Pode desequilibrar todo o sistema da lei e da ordem internacional.
A
Síria não está testemunhando uma batalha por democracia, mas um conflito armado
entre o governo e a oposição dentro de uma nação multirreligiosa. Há poucos campeões da democracia na
Síria. Mas há combatentes da Al-Qaeda e
extremistas de todas as cores mais do que suficientes lutando contra o governo.
O Departamento de Estado dos Estados Unidos designou a Frente Al-Nusra, o Estado
Islâmico do Iraque e o Levante, que lutam ao lado da oposição [da Síria], como
organizações terroristas. Esse conflito interno, sustentado por armas
estrangeiras fornecidas à oposição, é um dos mais sangrentos do
mundo.
Os mercenários dos países árabes, as centenas de militantes de países ocidentais e até mesmo da Rússia que lá combatem são objeto de preocupação profunda. Eles não devem retornar a nossos países com a experiência adquirida na Síria? Afinal, depois de lutar na Líbia, os extremistas foram para o Mali. Isso nos ameaça a todos.
Desde
o princípio a Rússia tem advogado um diálogo pacífico que permita aos sírios
desenvolver um plano de compromisso com seu próprio futuro. Não estamos
protegendo o governo sírio, mas o direito internacional. Precisamos utilizar o
Conselho de Segurança da ONU e acreditar que a preservação da lei e da ordem no
mundo complexo e turbulento de hoje é um dos poucos meios de impedir que as
relações internacionais escorreguem para o caos. A lei ainda é a lei, e devemos
segui-la, quer gostemos, quer não. De acordo com o direito internacional, a
força somente é permitida em caso de defesa própria ou por decisão do Conselho
de Segurança. Tudo o mais é inaceitável, segundo a Carta das Nações Unidas, e
constitui ato de agressão.
Ninguém duvida de que o gás venenoso foi usado na Síria. Mas existem todas as razões para acreditar que não foram utilizados pelo Exército sírio e sim pelas forças de oposição, para provocar uma intervenção de seus poderosos patrões estrangeiros, que se mantêm ao lado dos fundamentalistas. Relatos de que os militantes preparam outro ataque – dessa vez contra Israel – não podem ser ignorados.

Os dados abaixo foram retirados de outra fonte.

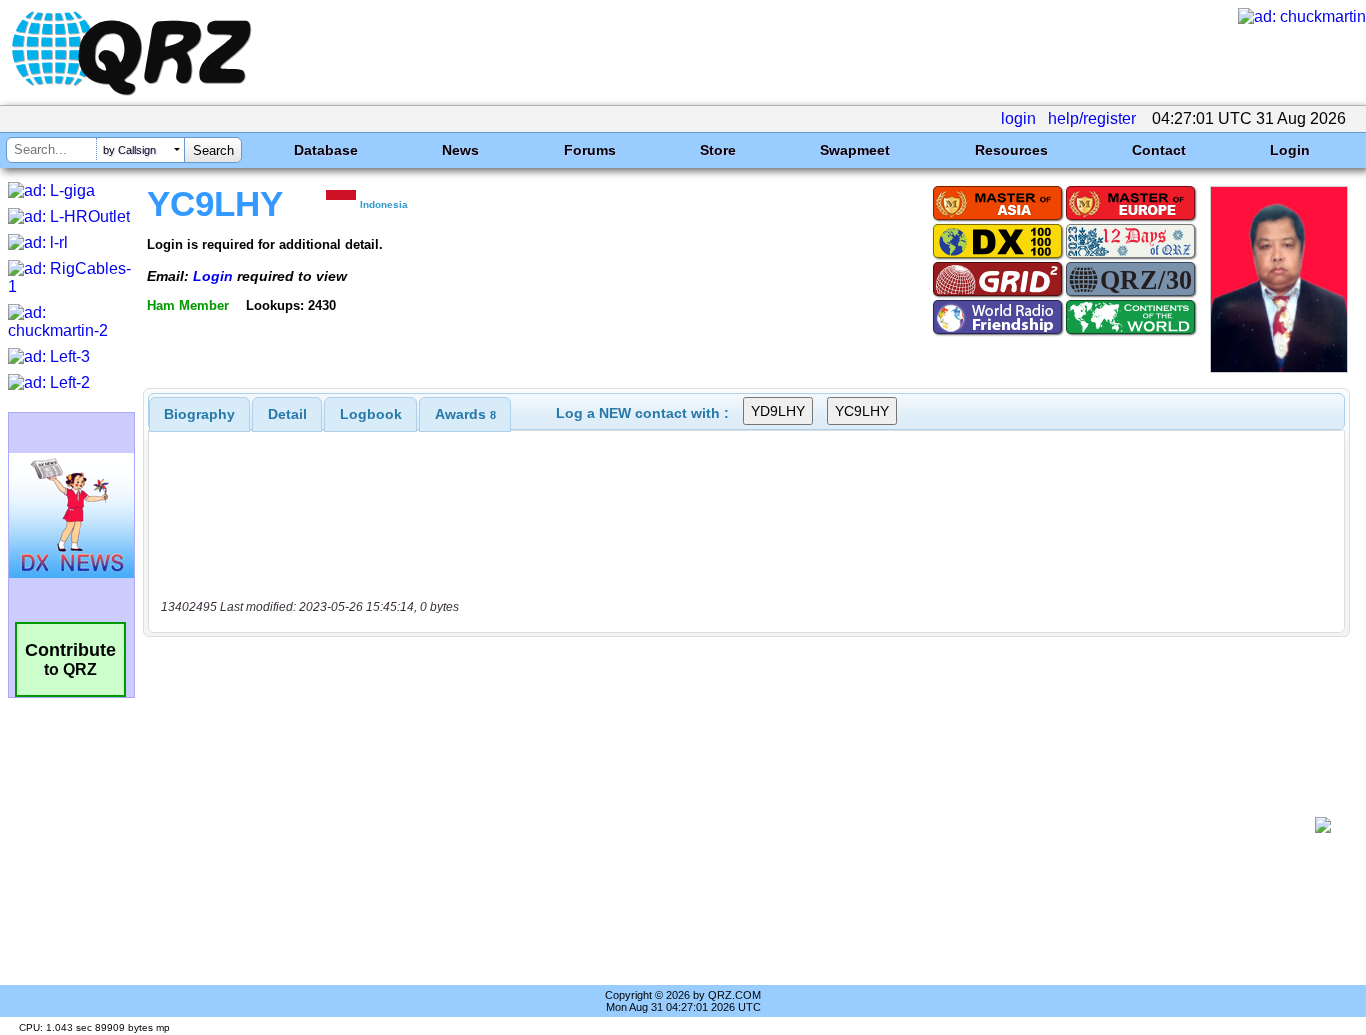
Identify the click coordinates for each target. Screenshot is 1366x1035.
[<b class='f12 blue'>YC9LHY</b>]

É alarmante que intervenções militares em conflitos internos de países estrangeiros tenham se tornado um lugar-comum nos Estados Unidos. Elas interessam, a longo prazo, aos Estados Unidos? Duvido. Milhões de pessoas no mundo inteiro cada vez mais veem os Estados Unidos não como modelo de democracia, mas como um país que confia apenas na força bruta, pavimentando coalizões sob o slogan “ou vocês estão conosco ou estão contra nós”.
Mas
a força tem se provado ineficaz e inútil. O Afeganistão está descarrilhando, e
ninguém é capaz de dizer o que acontecerá depois que as forças internacionais se
retirarem do país. A Líbia está
dividida em tribos e clãs. A guerra
civil continua no Iraque, com montes de mortos a cada dia. Nos Estados Unidos,
muitos fazem a analogia entre Iraque e Síria, e perguntam por que seu governo
quer repetir erros recentes.
Não
importa quão dirigidos sejam os ataques ou quão sofisticadas sejam as armas as
baixas de civis são inevitáveis, incluindo idosos e crianças, aos quais os
ataques supostamente deveriam proteger.
O
mundo reage perguntando: se você não pode contar com o direito internacional,
então deve encontrar outros meios de garantir sua segurança. Por isso um número
crescente de nações vem procurando adquirir armas de destruição em massa. É uma
questão de lógica: ninguém vai mexer com quem tem a bomba em seu arsenal. Somos
iludidos com a conversa da necessidade de fortalecer a não proliferação quando,
na verdade, a não proliferação vem sendo corroída.
Precisamos
parar de usar a linguagem da força e voltar à via dos acordos civilizados,
diplomáticos e políticos.
Uma
nova oportunidade de evitar a ação surgiu há poucos dias. Os Estados Unidos, a
Rússia e todos os membros da comunidade internacional devem aproveitar a boa
vontade do governo da Síria de colocar seu arsenal químico sob controle
internacional, para subsequente destruição. A julgar pelas declarações do
presidente Obama, os Estados Unidos veem essa possibilidade como uma alternativa
à ação militar.
Saúdo
o interesse do presidente no sentido de dialogar com a Rússia e a Síria. Devemos
trabalhar juntos para manter essa esperança acesa, como concordamos na reunião
do G8 em Lough Erne, na Irlanda do Norte, em junho, e levar a discussão de volta
à mesa de negociações.
Evitar
o uso da força contra a Síria vai melhorar a atmosfera para os negócios
internacionais e reforçar a confiança mútua. Será nosso sucesso compartilhado e
abrirá as portas para a cooperação e outros assuntos decisivos.
Meu
trabalho e meu relacionamento pessoal com o presidente Obama são marcados por
uma confiança crescente. Analisei atentamente seu pronunciamento à nação na
terça-feira. E gostaria de discordar do que ele disse sobre o excepcionalismo
dos Estados Unidos, ao declarar que a política do país é “o que torna os EUA
diferentes. É o que nos torna excepcionais”. É extremamente perigoso encorajar
as pessoas a considerar a si mesmas excepcionais, seja qual for a intenção.
Existem
países grandes e pequenos, ricos e pobres, com tradições democráticas antigas e
aqueles que ainda procuram seu caminho rumo à democracia. Suas políticas também diferem. Somos todos diferentes, mas, quando pedimos
as bênçãos de Deus, devemos nos lembrar de que Ele criou a todos nós como
iguais.
(Tradução
sem valor oficial de Baby Siqueira Abrão)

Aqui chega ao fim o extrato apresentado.